@Andrew
Interesting. Yesterday I sat, in my office in the cellar, coffee at the ready, fag dribbling ash and smoke, and commented, aloud, upon your argument, offering counter argument.
Regarding understanding of a message sent being only in the gift of the recipent, and this is an extreme example, I think I rest my case.
But let us return, if you wish, to the more mundane aspects of the original article predicated upon the notion that if one corrals the data all will be well. You sound like someone who has had some experience in this area. My own experience is limited to a number of middling to large projects which I found to be useful in their beginning but which quickly atrophied into the 'system', never to be tinkered with, or the 'system' to be circumvented at every opportunity. It really seemed to depend upon for whom the electronic bell tolls - the less autonomy allowed to the user the greater the benefit (SOPs being for the obedience of fools and the guidance of wise men - you will understand of course that I do not really mean all that obey are fools - it is just an idiom).

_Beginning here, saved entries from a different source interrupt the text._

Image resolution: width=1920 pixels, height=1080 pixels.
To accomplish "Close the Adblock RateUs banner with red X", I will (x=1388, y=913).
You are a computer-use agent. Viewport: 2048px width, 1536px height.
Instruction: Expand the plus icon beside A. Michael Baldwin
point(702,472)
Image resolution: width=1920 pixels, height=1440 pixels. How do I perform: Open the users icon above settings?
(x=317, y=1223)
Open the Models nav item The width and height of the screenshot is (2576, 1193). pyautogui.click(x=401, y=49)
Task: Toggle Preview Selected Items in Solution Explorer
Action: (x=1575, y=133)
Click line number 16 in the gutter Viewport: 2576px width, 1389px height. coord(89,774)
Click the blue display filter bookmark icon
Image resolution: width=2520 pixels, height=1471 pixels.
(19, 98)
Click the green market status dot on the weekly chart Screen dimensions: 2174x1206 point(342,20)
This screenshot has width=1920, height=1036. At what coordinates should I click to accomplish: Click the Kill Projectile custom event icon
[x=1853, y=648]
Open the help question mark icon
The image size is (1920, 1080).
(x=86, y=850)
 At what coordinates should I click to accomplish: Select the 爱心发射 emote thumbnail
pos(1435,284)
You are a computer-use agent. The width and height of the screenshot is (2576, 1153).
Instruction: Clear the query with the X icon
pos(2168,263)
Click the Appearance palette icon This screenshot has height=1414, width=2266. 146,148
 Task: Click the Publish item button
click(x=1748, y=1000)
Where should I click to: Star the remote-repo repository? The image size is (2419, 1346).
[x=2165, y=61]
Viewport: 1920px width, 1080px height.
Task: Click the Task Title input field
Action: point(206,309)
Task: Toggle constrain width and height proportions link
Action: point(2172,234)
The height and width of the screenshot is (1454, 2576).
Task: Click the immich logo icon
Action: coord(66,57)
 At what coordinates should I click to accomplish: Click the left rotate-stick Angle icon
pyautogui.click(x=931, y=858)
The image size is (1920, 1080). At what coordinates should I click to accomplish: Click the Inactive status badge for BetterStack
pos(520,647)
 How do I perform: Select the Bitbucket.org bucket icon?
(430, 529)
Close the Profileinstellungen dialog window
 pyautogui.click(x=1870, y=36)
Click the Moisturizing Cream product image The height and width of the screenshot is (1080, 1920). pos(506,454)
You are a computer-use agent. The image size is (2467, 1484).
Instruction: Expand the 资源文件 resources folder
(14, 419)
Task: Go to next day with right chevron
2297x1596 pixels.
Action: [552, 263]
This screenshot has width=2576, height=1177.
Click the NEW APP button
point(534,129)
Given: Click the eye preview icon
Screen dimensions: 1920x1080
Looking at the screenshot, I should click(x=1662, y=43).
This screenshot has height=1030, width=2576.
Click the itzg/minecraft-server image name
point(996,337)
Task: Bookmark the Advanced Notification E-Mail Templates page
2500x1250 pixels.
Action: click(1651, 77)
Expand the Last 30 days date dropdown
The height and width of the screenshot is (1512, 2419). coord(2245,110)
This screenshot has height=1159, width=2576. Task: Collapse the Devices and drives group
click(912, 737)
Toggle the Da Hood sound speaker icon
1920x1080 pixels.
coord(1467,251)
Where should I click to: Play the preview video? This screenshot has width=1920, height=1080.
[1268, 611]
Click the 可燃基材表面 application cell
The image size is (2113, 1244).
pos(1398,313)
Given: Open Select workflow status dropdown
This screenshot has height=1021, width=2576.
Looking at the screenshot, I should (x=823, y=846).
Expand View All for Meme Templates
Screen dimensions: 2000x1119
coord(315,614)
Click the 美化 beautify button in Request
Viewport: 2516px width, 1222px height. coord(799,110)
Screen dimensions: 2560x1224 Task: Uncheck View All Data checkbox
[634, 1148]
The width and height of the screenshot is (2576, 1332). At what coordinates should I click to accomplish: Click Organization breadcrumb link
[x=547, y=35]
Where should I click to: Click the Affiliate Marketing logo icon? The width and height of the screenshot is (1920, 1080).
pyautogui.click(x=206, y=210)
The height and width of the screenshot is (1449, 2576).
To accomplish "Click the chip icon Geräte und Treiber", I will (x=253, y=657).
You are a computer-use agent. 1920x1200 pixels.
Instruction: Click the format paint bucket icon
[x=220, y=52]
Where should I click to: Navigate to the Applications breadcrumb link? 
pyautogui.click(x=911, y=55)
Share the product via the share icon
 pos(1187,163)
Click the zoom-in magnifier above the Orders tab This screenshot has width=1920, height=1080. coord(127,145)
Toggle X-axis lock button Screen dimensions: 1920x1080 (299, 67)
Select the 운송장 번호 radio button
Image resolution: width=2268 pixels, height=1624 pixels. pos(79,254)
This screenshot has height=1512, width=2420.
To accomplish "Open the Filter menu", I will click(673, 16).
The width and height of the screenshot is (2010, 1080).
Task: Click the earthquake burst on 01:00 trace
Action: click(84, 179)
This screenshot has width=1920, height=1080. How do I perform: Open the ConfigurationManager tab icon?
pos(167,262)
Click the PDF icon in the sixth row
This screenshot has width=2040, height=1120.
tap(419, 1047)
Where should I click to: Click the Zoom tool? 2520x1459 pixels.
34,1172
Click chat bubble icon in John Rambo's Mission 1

As Bacon is alleged to have stated: Knowledge is Power. So a KM system is doomed from the start, particularly in an economic crisis, if what I know is the measure of my personal indispensability. However if what is being discussed is a better way of making data available - even something simple, say a bus timetable - then data management systems can add value if they are used and, somewhat perversely, also destroy value. Ever been at the receiving end of a script-constrained call-centre operator with a barely comprehensible Indian accent? And why was that Little Britain sketch about the mortgage agent ("Computer says no") so funny?
It has been my experience that such a Taylorist approach demands a Lean environment with regard to the generation and passage of 'information' (the common understanding of the term). Left to themselves people will use a communication system for all sorts of things that merely create 'noise' - how many emails have you had recently about Sarah's new baby? A KM regime often demands a regimented approach to the allowable use of data distribution media - with some companies banning the use of email altogether and demanding that important matters be consigned to paper since so much time was being 'wasted' sending inconsequential (in terms of the business at hand) messages.
I would be interested in your views on how data management systems can, or cannot, add value to an organisation. Or we can let the matter rest and I have enjoyed reading your arguments and look forward to reading more of what you post here, or elsewhere on the website.